## [Metin Parçası]
Hani geçen hafta, “Giderken yolumu değiştirsem de Homeros babaya bir uğrasam, ona yakarsam” demiştim ya, artık sesimi mi duydu nedir bilemeyeceğim ama Kaz Dağları’ndan beklediğim muştu gelmediyse de dileklerimin biri tuttu GİBİ(benzer), şimdilik GİBİ YAPILMADIYSA (imişcesine davranmak) Cerattepe durduruldu GİBİ GELİYOR(sanısı yaratmak) bana...

Birkaç madenci girişimini engellemekle doğanın, yeşilin talanı sona erecek GİBİ mi bu ülkede?! İki gazetecinin tutukluluğunun sona ermesi, diğerlerinin de bırakılacağı vurgusunu taşıyor GİBİ mi?!. Türkiye’de özgür yaşarsın GİBİ, insanmışsın GİBİ mi?! Çorap söküğü GİBİ gider gibiler çeşit çeşit de, herbirinde varırız nereye?...

## [Alıntılanan Kayıtlar]
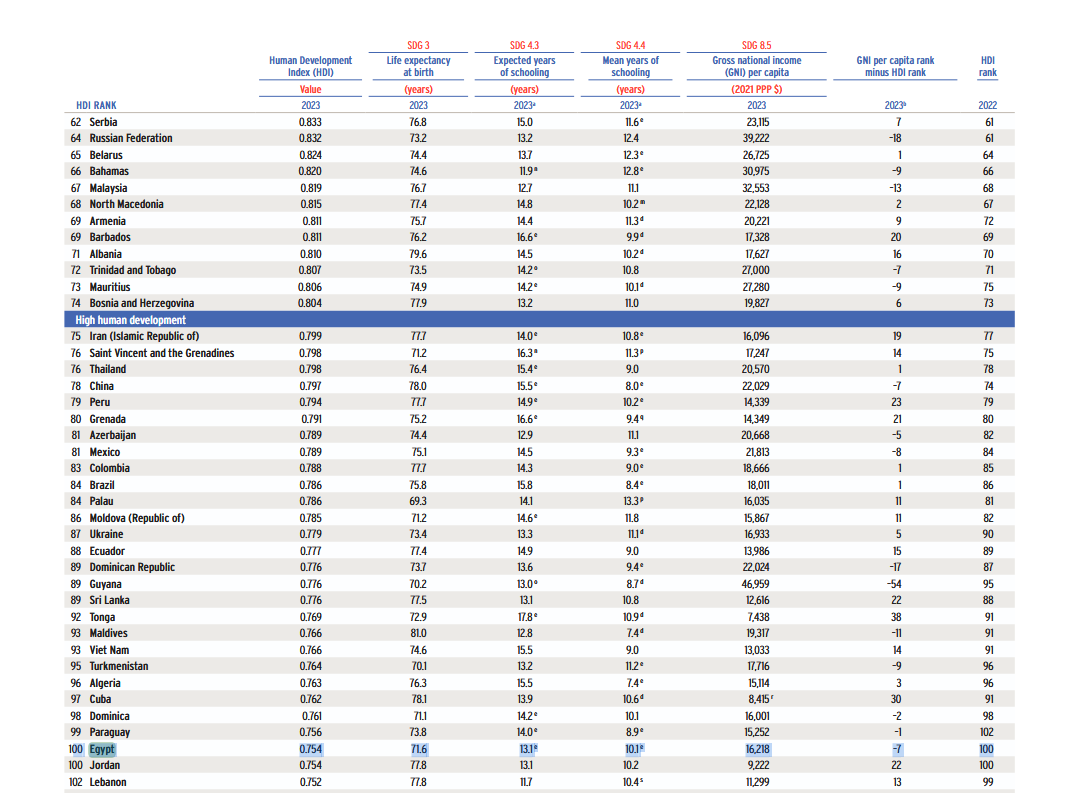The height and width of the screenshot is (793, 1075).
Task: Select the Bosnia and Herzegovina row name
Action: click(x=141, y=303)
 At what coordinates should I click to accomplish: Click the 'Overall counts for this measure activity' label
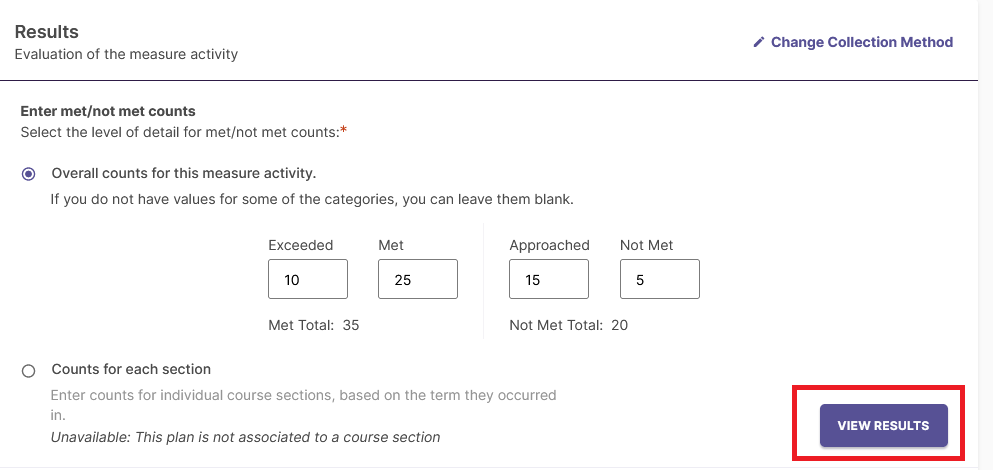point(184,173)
* * *
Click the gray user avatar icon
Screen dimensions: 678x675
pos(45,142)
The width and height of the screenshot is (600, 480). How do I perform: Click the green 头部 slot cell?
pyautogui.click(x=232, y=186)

## [Görev 1]
Cerattepe yazısında “Birkaç madenci girişimini” sözlerinden başlayıp aşağıya doğru “herbirinde varırız nereye?...” sözlerine kadar uzanan bölümün tamamını harfi harfine geri verin.
## [Görev 2]
Cerattepe yazısını kaldığı yerden ileriye taşıyın.
Kayıtların bu çalışmada hiçbir rolü yoktur.

## [Alıştırma Yanıtı 1]
Birkaç madenci girişimini engellemekle doğanın, yeşilin talanı sona erecek GİBİ mi bu ülkede?! İki gazetecinin tutukluluğunun sona ermesi, diğerlerinin de bırakılacağı vurgusunu taşıyor GİBİ mi?!. Türkiye’de özgür yaşarsın GİBİ, insanmışsın GİBİ mi?! Çorap söküğü GİBİ gider gibiler çeşit çeşit de, herbirinde varırız nereye?...

## [Alıştırma Yanıtı 2]
Tiyatrodan söz edersek oyunculukta da öyledir; gibi yaparsın, ama bir başkaca anlatılası “gibi” gibidir bu. Geçen hafta Konak Belediyesi-TAKSAV işbirliğiyle İzmir’de dolu dolu salonda sergilendi “Yargı”...

Daha önce de değindim konuyu kısaca anımsatmakta yarar var, inanılmaz yaklaşımıyla Kadıköy Belediyesi’ni. İlçenin en eskisi, yıllardır oyunlar, çeşitli kültür sanat etkinlikleri düzenleyen bizlere, kimi eleştirilerimiz nedeniyle, bütün kapılarını kapatmıştı hani... Ancak sağolsun bir özel Tiyatro Ak’la Kara salonu açtı da 4 Mart Cuma günü 30. yılında artık son kez oynanacak. Bir dostum dedi ki, “Tamam efsane, müthiş “Yargı”, ancak oynadığın yüzbaşı ölmediyse çoktan emekli olmalı, öyle değil mi?
30 yıldır, rekorsa rekor kırdın, iyi de yeter yahu, bırak artık...”

Dostumuzu dinleyelim, bir son yapalım biz de, gibisiz veda...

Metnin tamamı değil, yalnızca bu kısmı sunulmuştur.